I have a few questions about the garbage collection. One of the hard parts of implementing a garbage collector is making sure everything is properly rooted (especially with a moving collector). you have the `do_garbage_collection` method marked unsafe[1], but don't explain what the calling code needs to do to ensure it is safe to call. How do you ensure all references to the heap are rooted? This is not a trivial problem[2][3][4].
Also note that I cloned the repo and tried to run `cargo test` every test fails with 'should be able to add entries to the classpath: InvalidEntry(".../vm/rt.jar")' vm/tests/integration/real_code_tests.rs:15:10
It's pretty straightforward. Their VM maintains its own notion of a callstack instead of using the native callstack.

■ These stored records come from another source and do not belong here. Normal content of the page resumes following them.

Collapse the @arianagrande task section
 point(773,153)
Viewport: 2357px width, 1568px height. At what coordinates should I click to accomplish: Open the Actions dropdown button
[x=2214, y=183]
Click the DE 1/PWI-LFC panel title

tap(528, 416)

That lets them iterate over it and find all of the parameters and locals on the VM's callstack and use them as roots.
There is a performance cost for a VM having its own virtual callstacks like this, but it makes GC tracing much simpler. (It also makes implementing interesting concurrency and control flow primitives like coroutines or continuations much easier too.)
Seems like that would take care of roots for the bytecode's themselves, but not for "native" functions[1]. Allocating a new object could call gc[2], and native functions are using the native callstack. It seems like it would be easy to allocate in a native function and any unrooted references would be invalidated. In fact I see a case like that here[3]. That method creates a reference with `expect_concrete_object_at` and then calls gc with `new_java_lang_class_object`. It avoids UB by not using `arg` after the call that gc's, but there is nothing stopping you from using `arg` again (and having an invalid reference).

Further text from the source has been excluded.